:: Extracted material

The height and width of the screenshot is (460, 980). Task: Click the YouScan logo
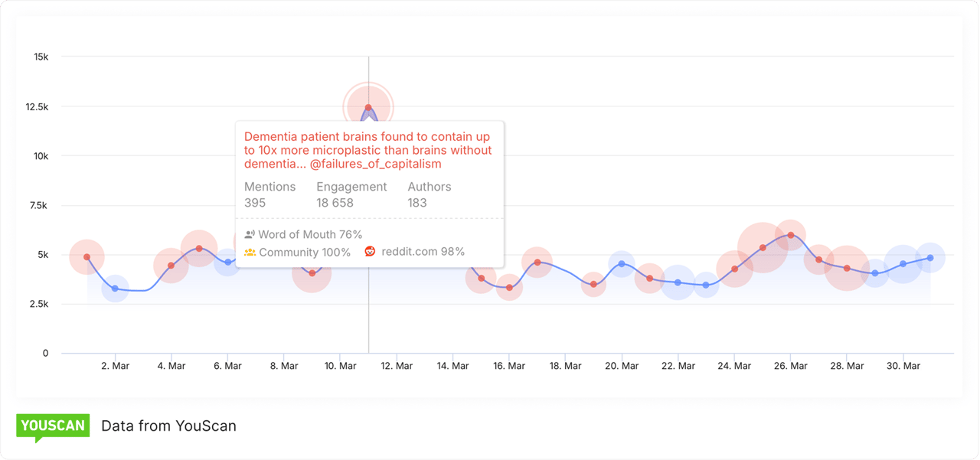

::::
:: Extracted material

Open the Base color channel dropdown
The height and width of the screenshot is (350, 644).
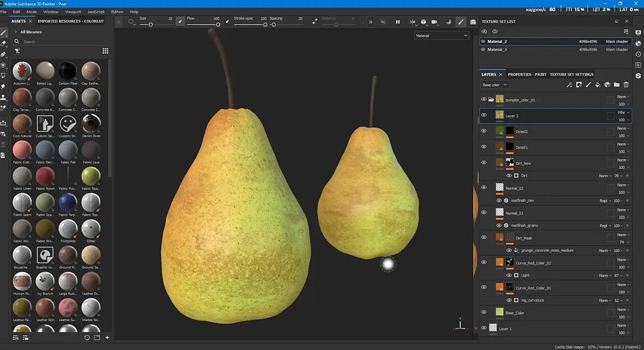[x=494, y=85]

::::
:: Extracted material

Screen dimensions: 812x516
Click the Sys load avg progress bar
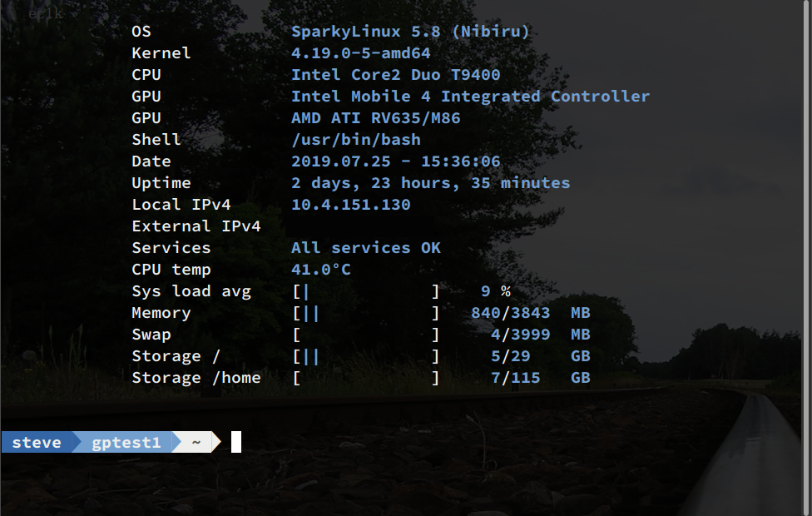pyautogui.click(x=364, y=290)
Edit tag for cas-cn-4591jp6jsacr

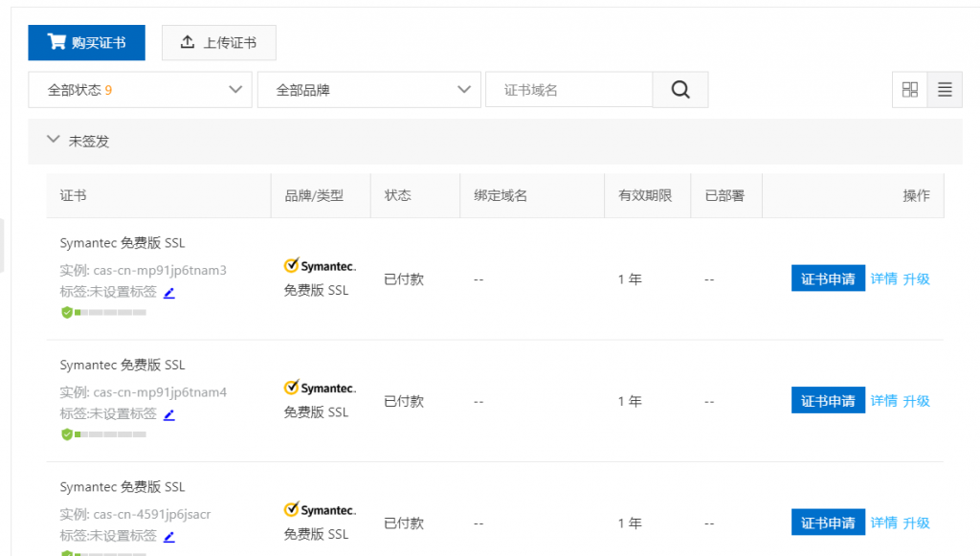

::::

[Action item] The lines to reproduce run from the one above containing "Screen dimensions: 812x516" through the one containing "Edit tag for cas-cn-4591jp6jsacr". Copy them exactly and leave out all pictures.

[Answer space]
Screen dimensions: 812x516
Click the Sys load avg progress bar
pyautogui.click(x=364, y=290)
Edit tag for cas-cn-4591jp6jsacr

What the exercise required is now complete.